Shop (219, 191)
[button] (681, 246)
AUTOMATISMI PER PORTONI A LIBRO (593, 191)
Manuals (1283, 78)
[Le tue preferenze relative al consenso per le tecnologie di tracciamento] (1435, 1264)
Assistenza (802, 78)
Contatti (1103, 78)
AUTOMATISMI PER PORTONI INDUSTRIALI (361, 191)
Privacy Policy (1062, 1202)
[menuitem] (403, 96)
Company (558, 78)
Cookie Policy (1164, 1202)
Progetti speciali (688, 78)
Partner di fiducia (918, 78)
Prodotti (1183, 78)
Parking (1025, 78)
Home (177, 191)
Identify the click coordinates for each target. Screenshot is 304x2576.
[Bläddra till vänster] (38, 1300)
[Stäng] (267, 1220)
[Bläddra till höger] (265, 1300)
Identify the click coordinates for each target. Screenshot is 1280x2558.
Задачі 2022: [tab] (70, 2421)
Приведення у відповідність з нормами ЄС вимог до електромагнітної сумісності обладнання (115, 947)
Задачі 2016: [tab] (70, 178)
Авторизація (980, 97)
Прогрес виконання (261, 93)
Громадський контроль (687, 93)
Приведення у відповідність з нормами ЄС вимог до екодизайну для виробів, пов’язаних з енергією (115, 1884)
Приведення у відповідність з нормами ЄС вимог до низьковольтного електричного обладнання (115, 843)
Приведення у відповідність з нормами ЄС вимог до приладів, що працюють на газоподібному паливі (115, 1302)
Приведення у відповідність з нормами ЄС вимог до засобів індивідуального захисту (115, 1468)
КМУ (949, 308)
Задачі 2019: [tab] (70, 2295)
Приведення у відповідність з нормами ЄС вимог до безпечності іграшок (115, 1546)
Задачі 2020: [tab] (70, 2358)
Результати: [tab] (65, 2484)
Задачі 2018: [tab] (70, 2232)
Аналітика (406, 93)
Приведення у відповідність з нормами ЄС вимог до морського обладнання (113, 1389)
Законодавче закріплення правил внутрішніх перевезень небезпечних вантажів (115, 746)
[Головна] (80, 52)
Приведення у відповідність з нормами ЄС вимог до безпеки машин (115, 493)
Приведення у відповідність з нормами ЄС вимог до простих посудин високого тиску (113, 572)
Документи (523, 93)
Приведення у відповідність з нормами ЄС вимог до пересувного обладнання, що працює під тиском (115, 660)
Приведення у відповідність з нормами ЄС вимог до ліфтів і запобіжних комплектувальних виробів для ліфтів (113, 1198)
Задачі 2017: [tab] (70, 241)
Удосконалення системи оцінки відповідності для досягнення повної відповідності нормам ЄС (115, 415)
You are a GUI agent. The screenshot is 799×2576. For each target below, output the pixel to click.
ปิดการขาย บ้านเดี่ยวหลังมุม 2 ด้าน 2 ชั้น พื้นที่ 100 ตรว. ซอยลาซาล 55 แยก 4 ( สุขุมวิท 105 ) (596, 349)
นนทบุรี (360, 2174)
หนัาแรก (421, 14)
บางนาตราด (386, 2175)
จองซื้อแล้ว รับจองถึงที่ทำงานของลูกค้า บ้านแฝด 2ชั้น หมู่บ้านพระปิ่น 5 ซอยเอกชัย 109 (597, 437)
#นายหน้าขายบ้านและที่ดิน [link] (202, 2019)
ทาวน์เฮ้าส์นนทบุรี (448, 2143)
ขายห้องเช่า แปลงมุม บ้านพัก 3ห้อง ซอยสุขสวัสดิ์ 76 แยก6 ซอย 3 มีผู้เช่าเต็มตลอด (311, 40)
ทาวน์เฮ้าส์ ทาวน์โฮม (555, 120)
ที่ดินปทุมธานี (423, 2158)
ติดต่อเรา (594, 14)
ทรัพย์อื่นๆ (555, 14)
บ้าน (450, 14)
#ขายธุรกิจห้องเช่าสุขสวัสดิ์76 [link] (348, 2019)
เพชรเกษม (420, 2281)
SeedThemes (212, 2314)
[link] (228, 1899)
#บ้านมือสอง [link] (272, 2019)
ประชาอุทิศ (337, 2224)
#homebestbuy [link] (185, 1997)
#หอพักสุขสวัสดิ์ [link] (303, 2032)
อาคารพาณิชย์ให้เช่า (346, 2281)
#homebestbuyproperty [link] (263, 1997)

*Assignment*: The records above must be written out again exactly.

*Response area*:
Shop (219, 191)
[button] (681, 246)
AUTOMATISMI PER PORTONI A LIBRO (593, 191)
Manuals (1283, 78)
[Le tue preferenze relative al consenso per le tecnologie di tracciamento] (1435, 1264)
Assistenza (802, 78)
Contatti (1103, 78)
AUTOMATISMI PER PORTONI INDUSTRIALI (361, 191)
Privacy Policy (1062, 1202)
[menuitem] (403, 96)
Company (558, 78)
Cookie Policy (1164, 1202)
Progetti speciali (688, 78)
Partner di fiducia (918, 78)
Prodotti (1183, 78)
Parking (1025, 78)
Home (177, 191)
Identify the click coordinates for each target. Screenshot is 304x2576.
[Bläddra till vänster] (38, 1300)
[Stäng] (267, 1220)
[Bläddra till höger] (265, 1300)
Identify the click coordinates for each target. Screenshot is 1280x2558.
Задачі 2022: [tab] (70, 2421)
Приведення у відповідність з нормами ЄС вимог до електромагнітної сумісності обладнання (115, 947)
Задачі 2016: [tab] (70, 178)
Авторизація (980, 97)
Прогрес виконання (261, 93)
Громадський контроль (687, 93)
Приведення у відповідність з нормами ЄС вимог до екодизайну для виробів, пов’язаних з енергією (115, 1884)
Приведення у відповідність з нормами ЄС вимог до низьковольтного електричного обладнання (115, 843)
Приведення у відповідність з нормами ЄС вимог до приладів, що працюють на газоподібному паливі (115, 1302)
Приведення у відповідність з нормами ЄС вимог до засобів індивідуального захисту (115, 1468)
КМУ (949, 308)
Задачі 2019: [tab] (70, 2295)
Приведення у відповідність з нормами ЄС вимог до безпечності іграшок (115, 1546)
Задачі 2020: [tab] (70, 2358)
Результати: [tab] (65, 2484)
Задачі 2018: [tab] (70, 2232)
Аналітика (406, 93)
Приведення у відповідність з нормами ЄС вимог до морського обладнання (113, 1389)
Законодавче закріплення правил внутрішніх перевезень небезпечних вантажів (115, 746)
[Головна] (80, 52)
Приведення у відповідність з нормами ЄС вимог до безпеки машин (115, 493)
Приведення у відповідність з нормами ЄС вимог до простих посудин високого тиску (113, 572)
Документи (523, 93)
Приведення у відповідність з нормами ЄС вимог до пересувного обладнання, що працює під тиском (115, 660)
Приведення у відповідність з нормами ЄС вимог до ліфтів і запобіжних комплектувальних виробів для ліфтів (113, 1198)
Задачі 2017: [tab] (70, 241)
Удосконалення системи оцінки відповідності для досягнення повної відповідності нормам ЄС (115, 415)
You are a GUI agent. The screenshot is 799×2576. For each target below, output the pixel to click.
ปิดการขาย บ้านเดี่ยวหลังมุม 2 ด้าน 2 ชั้น พื้นที่ 100 ตรว. ซอยลาซาล 55 แยก 4 ( สุขุมวิท 105 ) (596, 349)
นนทบุรี (360, 2174)
หนัาแรก (421, 14)
บางนาตราด (386, 2175)
จองซื้อแล้ว รับจองถึงที่ทำงานของลูกค้า บ้านแฝด 2ชั้น หมู่บ้านพระปิ่น 5 ซอยเอกชัย 109 (597, 437)
#นายหน้าขายบ้านและที่ดิน [link] (202, 2019)
ทาวน์เฮ้าส์นนทบุรี (448, 2143)
ขายห้องเช่า แปลงมุม บ้านพัก 3ห้อง ซอยสุขสวัสดิ์ 76 แยก6 ซอย 3 มีผู้เช่าเต็มตลอด (311, 40)
ทาวน์เฮ้าส์ ทาวน์โฮม (555, 120)
ที่ดินปทุมธานี (423, 2158)
ติดต่อเรา (594, 14)
ทรัพย์อื่นๆ (555, 14)
บ้าน (450, 14)
#ขายธุรกิจห้องเช่าสุขสวัสดิ์76 [link] (348, 2019)
เพชรเกษม (420, 2281)
SeedThemes (212, 2314)
[link] (228, 1899)
#บ้านมือสอง [link] (272, 2019)
ประชาอุทิศ (337, 2224)
#homebestbuy [link] (185, 1997)
#หอพักสุขสวัสดิ์ [link] (303, 2032)
อาคารพาณิชย์ให้เช่า (346, 2281)
#homebestbuyproperty [link] (263, 1997)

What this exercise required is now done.